Learn how easy it is to sync an existing GitHub or Google Code repo to a SourceForge project! See Demo
Hi hunspell developers,
We are trying to create a hunspell dictionary for Quechua (runasimi), an
indigenous language of the Andes, spoken by roughly 10 million people. There are
many dialects but we are going to use the Cusco dialect from Peru.
Unfortunately, most people who speak Quechua, have no idea how to write the
language. Generally they write the words, sounding them out in the Spanish
alphabet which consists of the following letters:
Hopefully with a proper spell checker, we can help train Quechua
speakers how to write in the Quechua alphabet which consists of the following
For instance, Quechua speakers who are literate in Spanish will write the word
for "house" as "huasi" or "guasi". With a Quechua spell checker, they will learn
to write the word properly as "wasi". Most people learn to write in the same way
that they learn to speak a language--not through rules, but through trial and
repeated error correction. So a spell checker is an excellent way to teach
people to spell correctly.
We have investigated the other spelling formats (aspell, ispell, old myspell),
but only hunspell will work as bec we need the agglutinative suffix
features of hunspell for Quechua spell checking. Quechua can have an almost
infinite number of combinations of suffixes. You can have words with as many
as 5 or 6 suffixes. The problem is that there is an order to the way that
suffixes can be added together, but some suffixes can occupy different places
in the order. It is a nightmare to try and list all the possiblities. I tried to
create an ispell dictionary for Southern Bolivian Quechua 2 years ago with very
ugly results. My affix file was 27,000 lines long when I finally gave up and
decided that it was impossible to cover the language with ispell. If you want to
see how ugly an ispell affix file can get, you can download it at:
I also had to create a special program to insert infixes into the words in the
word list, so a word list of 7000 lines expanded to over 50,000 lines. It could
have easily grown to over 200,000 lines if I had bothered to cover all the
possible verbal infixes, but I decided to just cover the most basic verbal
infixes. The people at aspell transformed my ispell dictionary into aspell and
posted it on ftp.gnu.org, but nobody has ever used it as far as I can tell.

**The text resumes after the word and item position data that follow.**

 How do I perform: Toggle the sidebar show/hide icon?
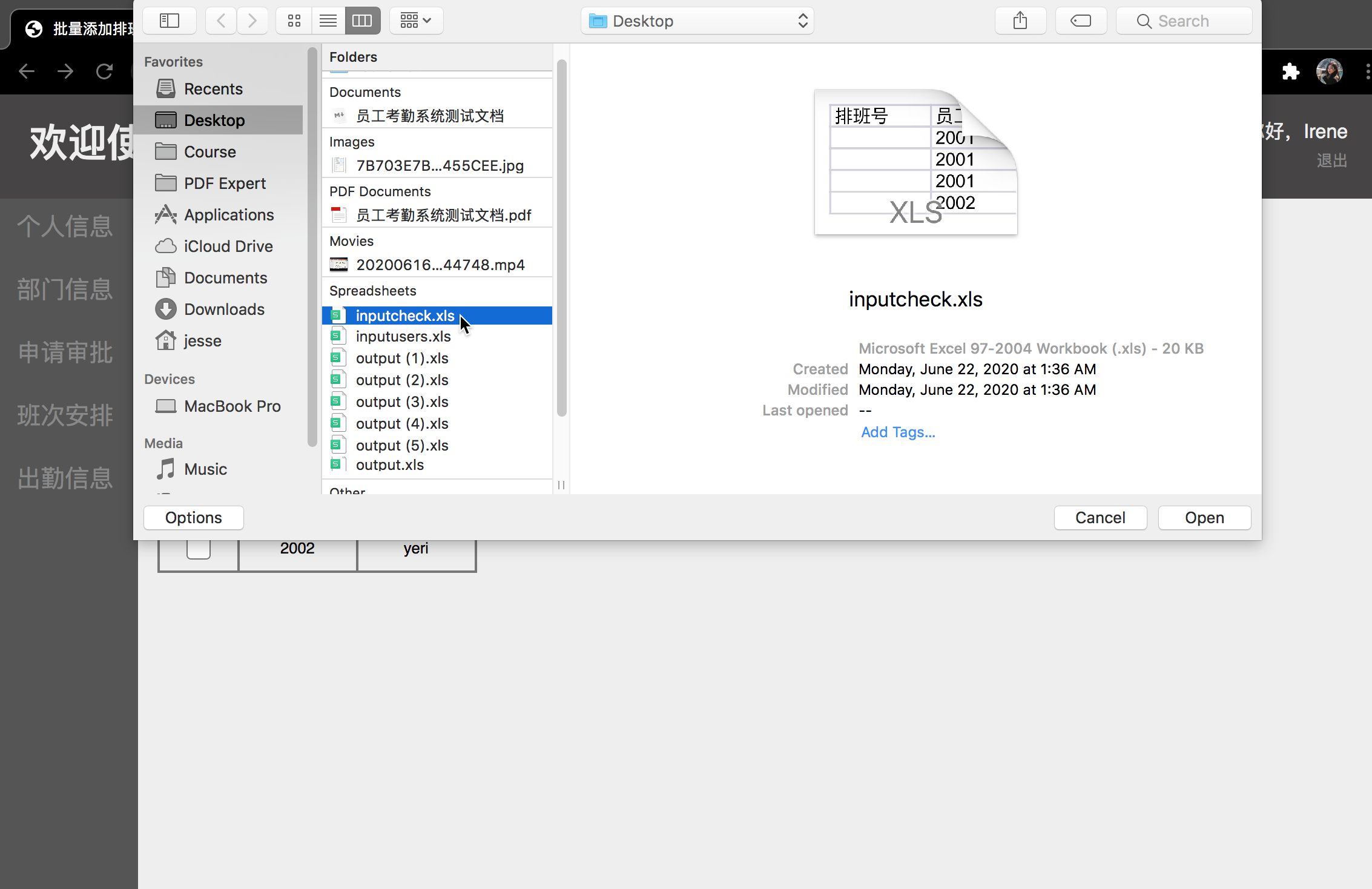click(x=170, y=21)
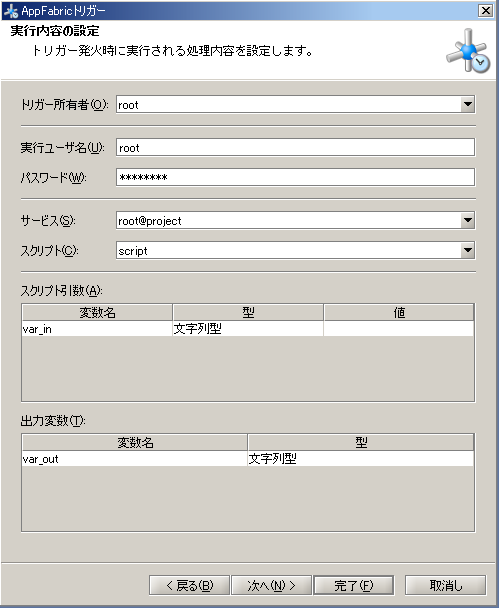
Task: Click the 実行ユーザ名 input field
Action: [x=295, y=148]
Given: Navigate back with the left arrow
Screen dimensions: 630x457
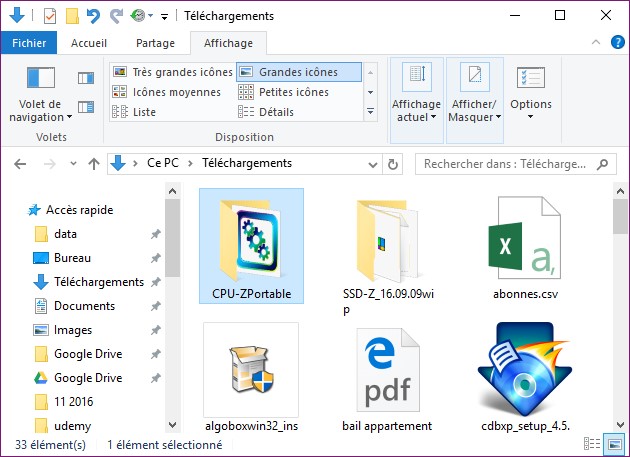Looking at the screenshot, I should [x=22, y=164].
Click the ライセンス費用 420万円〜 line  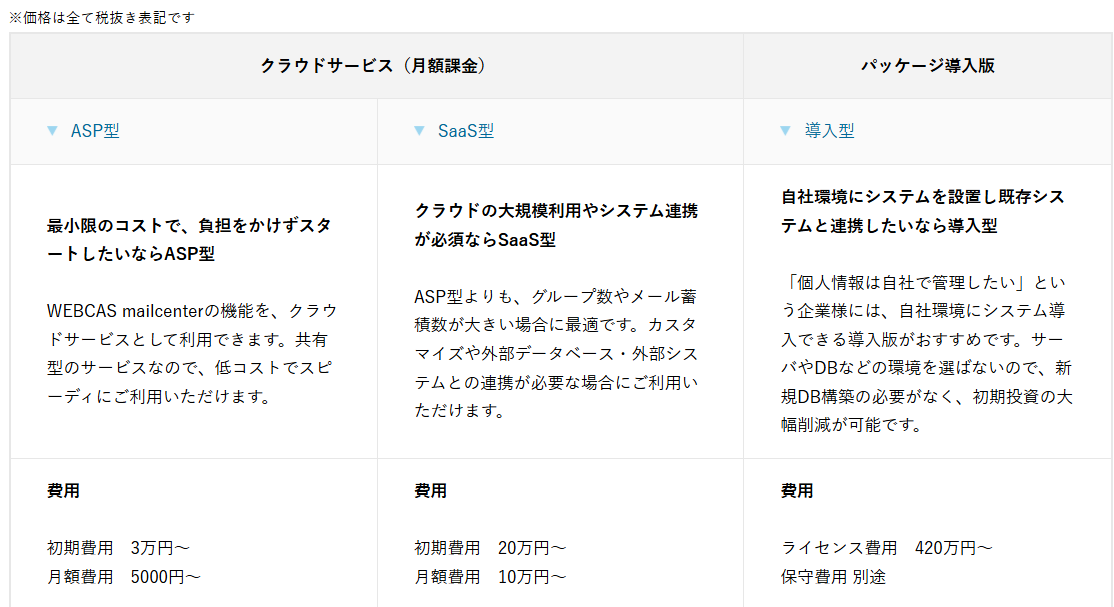tap(886, 548)
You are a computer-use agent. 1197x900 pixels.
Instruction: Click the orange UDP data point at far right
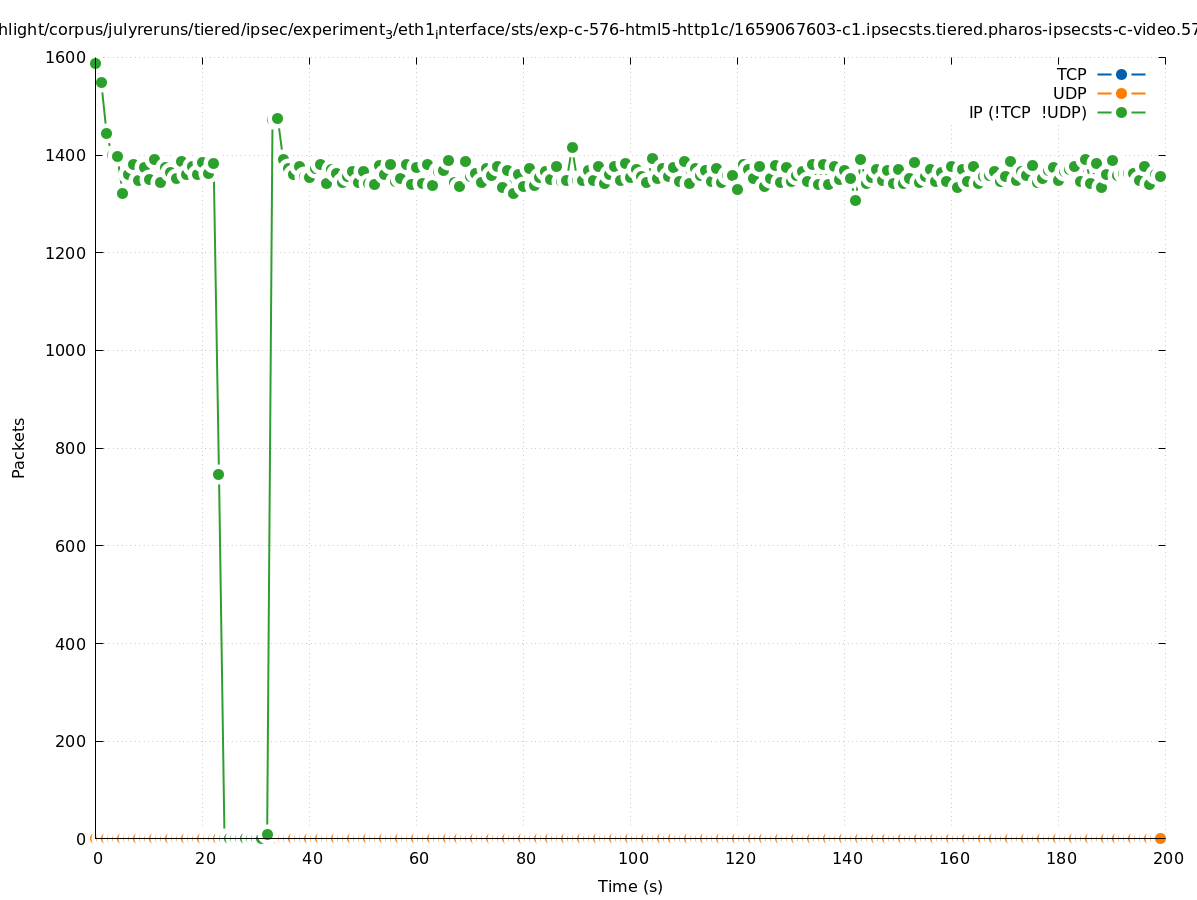pos(1160,838)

I sent the dictionary to the AbiWord developer list twice, but they never
incorporated it into their program. I have no idea whether the massive affix
file caused them to reject it, or if it was simply oversight on their part.
I made 3 requests to the OpenOffice people that they add Quechua as a language
option, so we could incorporate our spell checker. My messages kept getting
forwarded on to other openoffice lists, but nobody ever responded as to how
to get quechua added as a language code in openoffice. It was a very
frustrating experience to say the least. In the end, I gave up trying to
get my Bolivian Quechua ispell/aspell dictionary incorporated into AbiWord and
OpenOffice, because it didn't cover a lot of the language, so I figured that
it wouldn't be that helpful anyway. Another major problem is that I created the
word list with the dictionary written by Jesus Lara in the 1940-1950s. Its
spelling style is now out-of-date, and nobody has written an up-to-date
dictionary for Bolivian Quechua in the correct alphabet which is being used
But the situation is totally different with Peruvian Quechua, where there are
good dictionaries for the Cusco dialect, written in a good alphabet which
people currently use. Right now we are forming a group in Peru to translate
a lot of free software programs (AbiWord, Firefox, and eventually OpenOffice)

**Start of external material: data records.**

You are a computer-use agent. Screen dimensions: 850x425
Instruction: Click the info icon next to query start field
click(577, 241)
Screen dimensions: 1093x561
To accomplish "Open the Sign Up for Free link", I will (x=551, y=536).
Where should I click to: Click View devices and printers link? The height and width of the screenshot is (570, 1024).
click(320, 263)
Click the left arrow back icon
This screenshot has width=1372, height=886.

into Quechua, so we need a spell checker as well.
We had pretty much given up on spell-checking in Quechua until we found your
hunspell program and have decided to give it a try. In order to
understand how difficult this is going to be, take a look at how a quechua
verb is formed:
verb root + ~15 possible verbal infixes (~50 combinations of infixes) +
2 progressive forms + ~100 combinations of person, number, and tense +
~20 possible suffixes + ~20 possible suffixes + ~20 possible suffixes
It is possible to have more than three verbal suffixes, but so rare that we
aren't going to bother trying to cover combinations with more than 3 suffixes.
In the case of most suffixes, they can appear as the first, middle or last
suffix, but the order changes according to which suffixes are used. For
instance, if the suffix "manta" and "pacha" appear together, then "manta" is
before "pacha". A few suffixes, on the other hand, can only be used as the last
This is how we are thinking of implementing verbs in hunspell. Here is how
I'm proposing to set it up:
In the word list file:
All verb roots will have the COMPOUNDBEGIN flag. Some verb roots can also be
used as nouns, but most of the verb roots will also have the ONLYINCOMPOUND
~50 verbal infix combinations:
50 compound words with COMPOUNDMIDDLE and ONLYINCOMPOUND flags.
2 progressive forms + ~100 combinations of person, number and tense:
This will be added together to form ~300 compound words with COMPOUNDEND
and ONLYINCOMPOUND flags. In addition these words will have ~20 suffix flags.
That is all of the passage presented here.